The Biden administration contends that its policy differs from Trump’s because it is only enforced when illegal crossings are high and includes more humanitarian exemptions. According to the Wall Street Journal, Biden criticized Congress for not passing bipartisan legislation to enhance immigration enforcement and improve the asylum process. He stressed that the current immigration system is “broken” and that the government’s capacity at the border is “severely strained.”

New Asylum Restrictions

The new restrictions, detailed in an interim final rule by the U.S. Department of Justice and the Department of Homeland Security, apply when illegal border crossings exceed an average of 2,500 per day over a week. These restrictions will be lifted if the average falls below 1,500 for two consecutive weeks. The New York Times reports that about 3,500 people crossed the border illegally on Monday, consistent with recent trends.

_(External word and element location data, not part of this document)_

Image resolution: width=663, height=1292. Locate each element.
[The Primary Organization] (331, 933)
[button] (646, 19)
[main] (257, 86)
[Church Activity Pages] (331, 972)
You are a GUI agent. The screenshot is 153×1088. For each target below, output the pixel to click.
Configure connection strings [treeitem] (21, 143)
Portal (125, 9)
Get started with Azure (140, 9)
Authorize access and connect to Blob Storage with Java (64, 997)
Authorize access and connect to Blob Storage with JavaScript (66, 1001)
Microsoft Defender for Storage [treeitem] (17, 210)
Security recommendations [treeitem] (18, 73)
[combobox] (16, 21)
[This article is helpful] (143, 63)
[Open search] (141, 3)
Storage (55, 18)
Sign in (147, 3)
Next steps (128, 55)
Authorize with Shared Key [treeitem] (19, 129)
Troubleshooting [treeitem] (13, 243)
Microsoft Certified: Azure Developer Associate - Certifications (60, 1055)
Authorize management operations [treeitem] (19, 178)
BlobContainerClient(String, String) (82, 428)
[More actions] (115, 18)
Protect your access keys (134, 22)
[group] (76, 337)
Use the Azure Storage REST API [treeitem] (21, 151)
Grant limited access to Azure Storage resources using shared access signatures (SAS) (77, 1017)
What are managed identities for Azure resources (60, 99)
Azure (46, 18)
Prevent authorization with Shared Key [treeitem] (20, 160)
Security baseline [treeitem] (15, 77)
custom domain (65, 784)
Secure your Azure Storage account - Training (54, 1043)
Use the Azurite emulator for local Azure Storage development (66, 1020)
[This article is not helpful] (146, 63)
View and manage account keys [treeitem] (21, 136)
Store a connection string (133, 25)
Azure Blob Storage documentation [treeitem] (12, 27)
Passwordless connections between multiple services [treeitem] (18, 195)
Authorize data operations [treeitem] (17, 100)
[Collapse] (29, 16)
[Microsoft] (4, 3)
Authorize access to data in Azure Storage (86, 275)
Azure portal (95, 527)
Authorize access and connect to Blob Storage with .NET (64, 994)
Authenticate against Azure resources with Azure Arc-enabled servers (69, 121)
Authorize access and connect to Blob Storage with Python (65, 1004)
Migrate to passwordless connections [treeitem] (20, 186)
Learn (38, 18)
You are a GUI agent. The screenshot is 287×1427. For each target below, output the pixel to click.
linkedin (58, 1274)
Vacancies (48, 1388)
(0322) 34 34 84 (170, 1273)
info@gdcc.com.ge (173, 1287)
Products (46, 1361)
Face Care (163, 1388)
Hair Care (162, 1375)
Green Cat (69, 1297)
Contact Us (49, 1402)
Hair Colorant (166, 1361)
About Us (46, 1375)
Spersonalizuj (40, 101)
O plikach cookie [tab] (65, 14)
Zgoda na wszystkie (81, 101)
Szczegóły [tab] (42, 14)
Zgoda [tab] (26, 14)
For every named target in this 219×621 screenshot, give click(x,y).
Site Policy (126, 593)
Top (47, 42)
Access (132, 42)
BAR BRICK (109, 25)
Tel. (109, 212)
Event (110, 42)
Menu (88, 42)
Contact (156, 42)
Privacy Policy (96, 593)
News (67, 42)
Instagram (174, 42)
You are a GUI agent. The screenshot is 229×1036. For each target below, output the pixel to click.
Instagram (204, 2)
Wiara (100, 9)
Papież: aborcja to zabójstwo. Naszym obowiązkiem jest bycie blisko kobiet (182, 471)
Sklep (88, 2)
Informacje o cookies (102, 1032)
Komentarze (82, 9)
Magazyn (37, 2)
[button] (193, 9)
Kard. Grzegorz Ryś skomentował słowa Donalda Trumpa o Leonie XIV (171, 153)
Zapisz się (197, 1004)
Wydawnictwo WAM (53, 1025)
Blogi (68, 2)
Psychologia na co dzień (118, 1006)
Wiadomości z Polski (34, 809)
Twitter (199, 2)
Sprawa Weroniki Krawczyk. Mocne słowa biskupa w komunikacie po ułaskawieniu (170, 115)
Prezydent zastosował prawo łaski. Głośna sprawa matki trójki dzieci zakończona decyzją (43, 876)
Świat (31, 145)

Scope of the Executive Order

The executive order targets individuals who cross the border illegally and does not apply to those seeking lawful entry or using the CBP One mobile app created by U.S. Customs and Border Protection. The app, however, allows only 1,400 appointments per day, resulting in long waiting times for asylum-seekers.

Key Changes Under the New Policy

  1. Eligibility for Asylum: Migrants entering illegally will generally be ineligible for asylum unless they can demonstrate exceptionally compelling circumstances.
  2. Credible Fear Screening: Illegal border crossers will not be referred for an asylum screening unless they explicitly request asylum, express a fear of return, or fear persecution or torture. This requirement is referred to as the “shout test.”
  3. Higher Standard for Asylum Claims: Those who seek asylum must show a reasonable probability of persecution or torture, a higher standard than the current requirement.

Exemptions and Consequences

The new rule exempts certain groups, including lawful permanent residents, unaccompanied children, victims of severe trafficking, those facing acute medical emergencies, and individuals with valid visas or other permission to enter the U.S. Migrants who do not meet the new asylum standards will be swiftly removed and barred from reentry for five years.

ABA’s Call to Action

In her statement, Smith criticized the policy for violating the Immigration and Nationality Act, international law, and due process. She highlighted that the policy endangers thousands of vulnerable individuals and undermines America’s role as a sanctuary for the oppressed. Smith urged Congress to enact comprehensive immigration reform and called on the administration to abandon the executive order in favor of fair and humane immigration and asylum policies.